* Word and element locating entries
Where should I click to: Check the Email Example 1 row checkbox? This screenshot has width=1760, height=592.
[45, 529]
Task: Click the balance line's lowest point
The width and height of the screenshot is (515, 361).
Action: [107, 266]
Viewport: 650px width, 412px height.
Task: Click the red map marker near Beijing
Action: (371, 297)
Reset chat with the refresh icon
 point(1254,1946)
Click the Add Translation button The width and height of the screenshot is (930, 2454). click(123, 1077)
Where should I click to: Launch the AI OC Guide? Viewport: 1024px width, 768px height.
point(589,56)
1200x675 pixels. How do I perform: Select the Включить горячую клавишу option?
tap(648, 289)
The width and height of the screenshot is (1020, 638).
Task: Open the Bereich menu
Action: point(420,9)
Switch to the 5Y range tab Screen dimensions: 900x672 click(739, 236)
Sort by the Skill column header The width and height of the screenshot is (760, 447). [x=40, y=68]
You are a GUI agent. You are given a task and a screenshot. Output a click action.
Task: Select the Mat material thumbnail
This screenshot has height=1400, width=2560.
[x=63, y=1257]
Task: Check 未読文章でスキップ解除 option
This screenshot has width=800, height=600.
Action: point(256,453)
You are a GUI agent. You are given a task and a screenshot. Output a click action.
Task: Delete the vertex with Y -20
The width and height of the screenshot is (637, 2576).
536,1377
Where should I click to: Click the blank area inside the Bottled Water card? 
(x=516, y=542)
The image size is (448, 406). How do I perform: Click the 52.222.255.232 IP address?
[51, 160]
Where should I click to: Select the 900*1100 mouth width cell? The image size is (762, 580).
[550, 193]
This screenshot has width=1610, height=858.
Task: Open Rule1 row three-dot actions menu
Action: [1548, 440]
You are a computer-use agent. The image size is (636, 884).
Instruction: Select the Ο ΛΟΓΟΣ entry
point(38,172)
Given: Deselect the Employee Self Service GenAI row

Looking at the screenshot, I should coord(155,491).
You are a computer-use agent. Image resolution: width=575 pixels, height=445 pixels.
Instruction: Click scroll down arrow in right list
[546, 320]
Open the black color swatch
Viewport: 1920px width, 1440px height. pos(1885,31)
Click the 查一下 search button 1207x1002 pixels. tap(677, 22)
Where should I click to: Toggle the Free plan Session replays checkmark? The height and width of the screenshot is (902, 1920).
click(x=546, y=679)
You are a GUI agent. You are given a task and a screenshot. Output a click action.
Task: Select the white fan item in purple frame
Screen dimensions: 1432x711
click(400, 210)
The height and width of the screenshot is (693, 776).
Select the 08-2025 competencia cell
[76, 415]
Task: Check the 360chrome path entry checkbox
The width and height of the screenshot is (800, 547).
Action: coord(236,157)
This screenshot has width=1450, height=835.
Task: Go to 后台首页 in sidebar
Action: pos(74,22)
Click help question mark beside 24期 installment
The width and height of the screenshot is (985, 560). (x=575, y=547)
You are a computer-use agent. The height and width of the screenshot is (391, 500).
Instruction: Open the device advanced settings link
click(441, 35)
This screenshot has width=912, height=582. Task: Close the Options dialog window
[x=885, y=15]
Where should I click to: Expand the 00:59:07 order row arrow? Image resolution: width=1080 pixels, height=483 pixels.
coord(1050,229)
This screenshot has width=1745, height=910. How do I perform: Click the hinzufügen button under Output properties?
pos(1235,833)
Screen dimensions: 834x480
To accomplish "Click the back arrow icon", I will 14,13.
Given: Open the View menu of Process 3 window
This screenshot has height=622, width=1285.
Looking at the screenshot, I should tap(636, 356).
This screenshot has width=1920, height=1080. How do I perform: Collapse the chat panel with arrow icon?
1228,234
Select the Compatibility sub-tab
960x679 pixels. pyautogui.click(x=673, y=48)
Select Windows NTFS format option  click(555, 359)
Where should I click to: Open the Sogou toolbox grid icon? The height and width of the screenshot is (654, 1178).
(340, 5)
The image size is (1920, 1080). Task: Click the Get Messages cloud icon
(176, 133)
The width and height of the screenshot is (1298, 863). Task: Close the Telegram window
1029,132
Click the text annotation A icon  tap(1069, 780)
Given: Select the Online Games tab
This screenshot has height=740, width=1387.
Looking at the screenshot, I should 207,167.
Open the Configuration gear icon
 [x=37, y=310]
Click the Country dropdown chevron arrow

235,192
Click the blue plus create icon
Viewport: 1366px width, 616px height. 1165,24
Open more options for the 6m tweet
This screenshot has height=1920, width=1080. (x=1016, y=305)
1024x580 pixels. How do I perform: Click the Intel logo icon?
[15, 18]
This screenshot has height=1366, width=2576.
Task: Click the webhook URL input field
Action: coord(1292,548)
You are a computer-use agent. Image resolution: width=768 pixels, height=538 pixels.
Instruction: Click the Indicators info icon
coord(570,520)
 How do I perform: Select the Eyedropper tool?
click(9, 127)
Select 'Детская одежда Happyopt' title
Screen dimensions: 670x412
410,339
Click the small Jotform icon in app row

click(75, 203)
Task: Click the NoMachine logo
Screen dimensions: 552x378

* Objective
Lay out every line of the entries above as a Markdown table with the columns "Row" and "Line", numbering the rows in order and skipping blank lines.

* Expected answer
| Row | Line |
|---|---|
| 1 | Where should I click to: Check the Email Example 1 row checkbox? This screenshot has width=1760, height=592. |
| 2 | [45, 529] |
| 3 | Task: Click the balance line's lowest point |
| 4 | The width and height of the screenshot is (515, 361). |
| 5 | Action: [107, 266] |
| 6 | Viewport: 650px width, 412px height. |
| 7 | Task: Click the red map marker near Beijing |
| 8 | Action: (371, 297) |
| 9 | Reset chat with the refresh icon |
| 10 |  point(1254,1946) |
| 11 | Click the Add Translation button The width and height of the screenshot is (930, 2454). click(123, 1077) |
| 12 | Where should I click to: Launch the AI OC Guide? Viewport: 1024px width, 768px height. |
| 13 | point(589,56) |
| 14 | 1200x675 pixels. How do I perform: Select the Включить горячую клавишу option? |
| 15 | tap(648, 289) |
| 16 | The width and height of the screenshot is (1020, 638). |
| 17 | Task: Open the Bereich menu |
| 18 | Action: point(420,9) |
| 19 | Switch to the 5Y range tab Screen dimensions: 900x672 click(739, 236) |
| 20 | Sort by the Skill column header The width and height of the screenshot is (760, 447). [x=40, y=68] |
| 21 | You are a GUI agent. You are given a task and a screenshot. Output a click action. |
| 22 | Task: Select the Mat material thumbnail |
| 23 | This screenshot has height=1400, width=2560. |
| 24 | [x=63, y=1257] |
| 25 | Task: Check 未読文章でスキップ解除 option |
| 26 | This screenshot has width=800, height=600. |
| 27 | Action: point(256,453) |
| 28 | You are a GUI agent. You are given a task and a screenshot. Output a click action. |
| 29 | Task: Delete the vertex with Y -20 |
| 30 | The width and height of the screenshot is (637, 2576). |
| 31 | 536,1377 |
| 32 | Where should I click to: Click the blank area inside the Bottled Water card?  |
| 33 | (x=516, y=542) |
| 34 | The image size is (448, 406). How do I perform: Click the 52.222.255.232 IP address? |
| 35 | [51, 160] |
| 36 | Where should I click to: Select the 900*1100 mouth width cell? The image size is (762, 580). |
| 37 | [550, 193] |
| 38 | This screenshot has width=1610, height=858. |
| 39 | Task: Open Rule1 row three-dot actions menu |
| 40 | Action: [1548, 440] |
| 41 | You are a computer-use agent. The image size is (636, 884). |
| 42 | Instruction: Select the Ο ΛΟΓΟΣ entry |
| 43 | point(38,172) |
| 44 | Given: Deselect the Employee Self Service GenAI row |
| 45 | Looking at the screenshot, I should coord(155,491). |
| 46 | You are a computer-use agent. Image resolution: width=575 pixels, height=445 pixels. |
| 47 | Instruction: Click scroll down arrow in right list |
| 48 | [546, 320] |
| 49 | Open the black color swatch |
| 50 | Viewport: 1920px width, 1440px height. pos(1885,31) |
| 51 | Click the 查一下 search button 1207x1002 pixels. tap(677, 22) |
| 52 | Where should I click to: Toggle the Free plan Session replays checkmark? The height and width of the screenshot is (902, 1920). |
| 53 | click(x=546, y=679) |
| 54 | You are a GUI agent. You are given a task and a screenshot. Output a click action. |
| 55 | Task: Select the white fan item in purple frame |
| 56 | Screen dimensions: 1432x711 |
| 57 | click(400, 210) |
| 58 | The height and width of the screenshot is (693, 776). |
| 59 | Select the 08-2025 competencia cell |
| 60 | [76, 415] |
| 61 | Task: Check the 360chrome path entry checkbox |
| 62 | The width and height of the screenshot is (800, 547). |
| 63 | Action: coord(236,157) |
| 64 | This screenshot has width=1450, height=835. |
| 65 | Task: Go to 后台首页 in sidebar |
| 66 | Action: pos(74,22) |
| 67 | Click help question mark beside 24期 installment |
| 68 | The width and height of the screenshot is (985, 560). (x=575, y=547) |
| 69 | You are a computer-use agent. The height and width of the screenshot is (391, 500). |
| 70 | Instruction: Open the device advanced settings link |
| 71 | click(441, 35) |
| 72 | This screenshot has width=912, height=582. Task: Close the Options dialog window |
| 73 | [x=885, y=15] |
| 74 | Where should I click to: Expand the 00:59:07 order row arrow? Image resolution: width=1080 pixels, height=483 pixels. |
| 75 | coord(1050,229) |
| 76 | This screenshot has width=1745, height=910. How do I perform: Click the hinzufügen button under Output properties? |
| 77 | pos(1235,833) |
| 78 | Screen dimensions: 834x480 |
| 79 | To accomplish "Click the back arrow icon", I will 14,13. |
| 80 | Given: Open the View menu of Process 3 window |
| 81 | This screenshot has height=622, width=1285. |
| 82 | Looking at the screenshot, I should tap(636, 356). |
| 83 | This screenshot has width=1920, height=1080. How do I perform: Collapse the chat panel with arrow icon? |
| 84 | 1228,234 |
| 85 | Select the Compatibility sub-tab |
| 86 | 960x679 pixels. pyautogui.click(x=673, y=48) |
| 87 | Select Windows NTFS format option  click(555, 359) |
| 88 | Where should I click to: Open the Sogou toolbox grid icon? The height and width of the screenshot is (654, 1178). |
| 89 | (340, 5) |
| 90 | The image size is (1920, 1080). Task: Click the Get Messages cloud icon |
| 91 | (176, 133) |
| 92 | The width and height of the screenshot is (1298, 863). Task: Close the Telegram window |
| 93 | 1029,132 |
| 94 | Click the text annotation A icon  tap(1069, 780) |
| 95 | Given: Select the Online Games tab |
| 96 | This screenshot has height=740, width=1387. |
| 97 | Looking at the screenshot, I should 207,167. |
| 98 | Open the Configuration gear icon |
| 99 |  [x=37, y=310] |
| 100 | Click the Country dropdown chevron arrow |
| 101 | 235,192 |
| 102 | Click the blue plus create icon |
| 103 | Viewport: 1366px width, 616px height. 1165,24 |
| 104 | Open more options for the 6m tweet |
| 105 | This screenshot has height=1920, width=1080. (x=1016, y=305) |
| 106 | 1024x580 pixels. How do I perform: Click the Intel logo icon? |
| 107 | [15, 18] |
| 108 | This screenshot has height=1366, width=2576. |
| 109 | Task: Click the webhook URL input field |
| 110 | Action: coord(1292,548) |
| 111 | You are a computer-use agent. Image resolution: width=768 pixels, height=538 pixels. |
| 112 | Instruction: Click the Indicators info icon |
| 113 | coord(570,520) |
| 114 |  How do I perform: Select the Eyedropper tool? |
| 115 | click(9, 127) |
| 116 | Select 'Детская одежда Happyopt' title |
| 117 | Screen dimensions: 670x412 |
| 118 | 410,339 |
| 119 | Click the small Jotform icon in app row |
| 120 | click(75, 203) |
| 121 | Task: Click the NoMachine logo |
| 122 | Screen dimensions: 552x378 |